Water vapour and carbon dioxide are the gases of life – the biosphere needs more of both. We should stop all foolish attempts to capture and bury carbon dioxide and devote those resources to capture and store fresh water.

2 comments:

  1. Always good to read Viv's down-to-earth, commonsense comment.

    ReplyDelete
  2. Another letter from Viv Forbes

    The Gases of Life are NOT Pollutants

    Our atmosphere contains the four gases of life – nitrogen, oxygen, water vapour and carbon dioxide.

    Nitrogen is the most abundant gas-of-life in the atmosphere (78%). It is an essential building block of amino acids present in all proteins. It is a very stable unreactive gas, but micro-organisms in the soil and some plants are able to extract nitrogen from the atmosphere, making it available to growing plants. Lightning also manages to oxidise some atmospheric nitrogen.

    Oxygen is the second most abundant gas-of-life in the atmosphere (21%). Every animal absorbs oxygen with every breath, using it to fuel bodily digestion of the foods they eat. This process builds bodies and provides the energy of muscles. In the great oxygen cycle, plants extract oxygen from carbon dioxide and exhale it to the atmosphere for animals to breathe.

    Water vapour is the third most abundant gas-of-life in the atmosphere (varies up to 5%). Water vapour is part of the great water cycle where water is evaporated into the atmosphere from salty seas, surface water and plants. Rain and snow return it to the surface supply of fresh water. No animals, plants or sea creatures could exist without water.

    Water vapour is the most effective “greenhouse gas” in the atmosphere with far more effect than carbon dioxide. It reduces incoming solar radiation by day, and reduces surface cooling at night. Water is also a global temperature stabiliser – heat is transferred from oceans and land as latent heat by evaporation, forming clouds that often cool the surface.
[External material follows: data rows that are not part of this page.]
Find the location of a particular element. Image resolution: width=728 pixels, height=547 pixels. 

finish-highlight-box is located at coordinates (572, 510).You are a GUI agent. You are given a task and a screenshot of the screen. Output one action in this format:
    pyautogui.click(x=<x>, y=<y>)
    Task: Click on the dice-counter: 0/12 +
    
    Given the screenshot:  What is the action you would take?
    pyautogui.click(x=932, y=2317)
    Finally, carbon dioxide is the least abundant gas-of-life in the atmosphere (0.04%) - just a mere trace, but a vitally important trace. No plants could exist on Earth without carbon dioxide and no animals could exist without plants. Plants extract carbon dioxide from the atmosphere to form proteins, sugars and carbo-hydrates and animals add essential minerals to turn these into protein, fat, sinews and bones. The carbon from carbon dioxide is the building block for all life on earth, for every bit of organic material, and for every carbon fuel – oil, gas and coal.

    Carbon dioxide is a “greenhouse gas” which tends to retain some surface warmth, but there is no evidence in ancient or modern temperature records to suggest that carbon dioxide is a dominant factor controlling global temperature.

    None of these natural gases are toxic to life under any feasible atmospheric conditions, but all can be toxic above certain levels. For carbon dioxide, toxic effects on humans don’t even begin until it is fifty times the present atmospheric level – our exhaled breath is 100 times current levels in the atmosphere.

    No thinking person could class any of them as an atmospheric pollutant – they are all naturally occurring, non-toxic, essential “Gases of Life”. Together they make up 95% of the human body, which is effectively 68% carbon dioxide – if carbon dioxide is a pollutant, the human body is badly polluted.